Almost 13,000 workers are on strike at three US car factories today after a midnight deadline came and went without an agreement between the United Auto Workers and Ford, General Motors, and Stellantis. It’s the first time in the UAW’s history that it has initiated strike action at all of the Big Three domestic car companies simultaneously, as negotiations on a new contract failed.
UAW’s strike action has been narrowly targeted. Although the union represents about 146,000 members, most of them are staying at their jobs. But 5,800 Stellantis workers at the company’s Jeep plant in Toledo, Ohio, are now on strike, as are 3,600 GM workers at a plant in Wentzville, Missouri, plus 3,300 at Ford’s factory in Wayne, Michigan.
The union and automakers had been trying to reach a compromise before the 4-year-old contract between them expired on Thursday night. Among other things, the union has been looking to end the tiered pay structure in the industry where new hires into a job earn less.
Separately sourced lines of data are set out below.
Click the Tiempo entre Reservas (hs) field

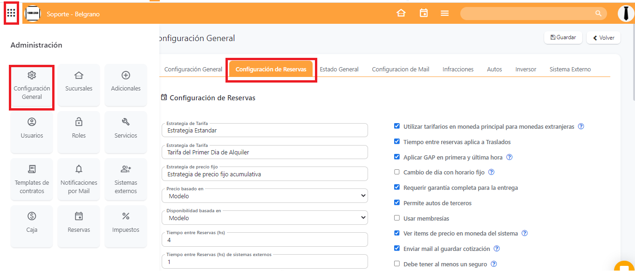(x=265, y=240)
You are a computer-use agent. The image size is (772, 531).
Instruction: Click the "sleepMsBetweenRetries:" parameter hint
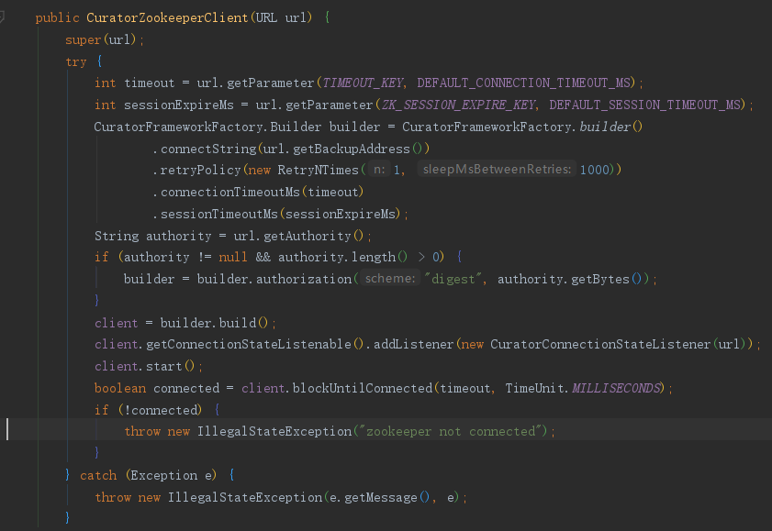coord(496,169)
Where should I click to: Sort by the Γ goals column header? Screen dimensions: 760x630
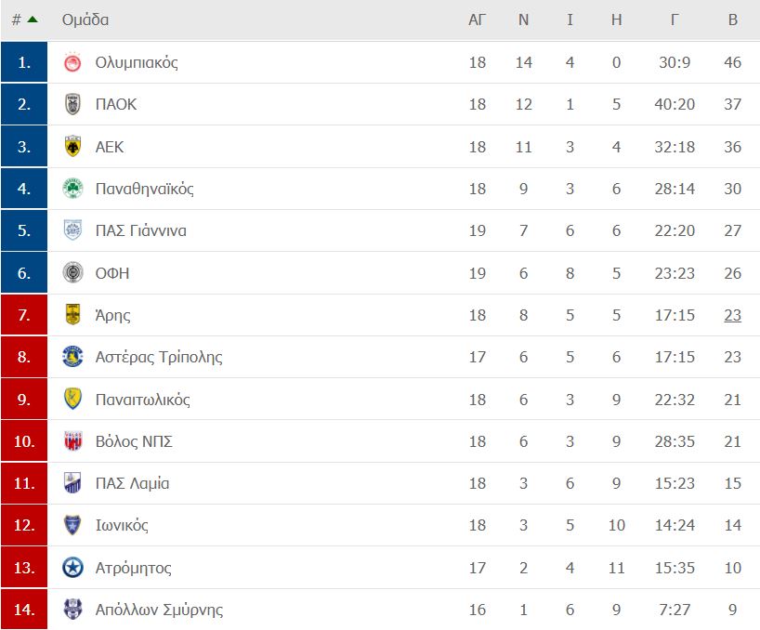675,20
It is also seeking the restoration of cost-of-living increases and an end to automakers subverting union jobs with temporary workers.
Ford, GM, and Stellantis responded to some of those demands but fell far short of others, including a 36 percent pay raise spread over four years and a return to defined-benefit pensions. In a statement, Ford said that “the proposal would more than double Ford’s current UAW-related labor costs, which are already significantly higher than the labor costs of Tesla, Toyota, and other foreign-owned automakers in the United States that utilize non-union-represented labor.”
UAW President Shawn Fain rejected that claim, telling CNN that “[t]he cost of labor for a vehicle is 5 percent of the vehicle. They could double our wages and not raise the prices of vehicles, and they would still make billions of dollars. It’s a lie like everything else that comes out of their mouths.”
It’s also about EVs
The ongoing switch to electric vehicles factors in to this union fight. As Ford’s statement notes, Tesla—which is responsible for more than 60 percent of all new EV sales in the US—uses non-union labor. And as we saw from Ford’s financial results earlier this year, investing in EV production means a lot of red ink on the balance sheet.
The union is not opposed to electrification, but it doesn’t want workers exploited in the process. In a 2021 white paper, the UAW wrote that, “[w]hereas traditional powertrains have often been made by automakers themselves and created quality union jobs, EV batteries are mostly made by suppliers in other countries, with China in the lead. And where automakers are entering battery production, they are doing so through joint ventures with battery companies that have an unknown track record on providing quality jobs.”
That same year, a bill introduced into the US House of Representatives would have created a $4,500 tax credit specifically for EVs built in unionized US facilities, but that measure did not survive the legislative process.
As a result of the strike, there will be production disruptions for GM’s midsize trucks and full-size vans, the Ford Ranger and Bronco, and the Jeep Wrangler and Gladiator models.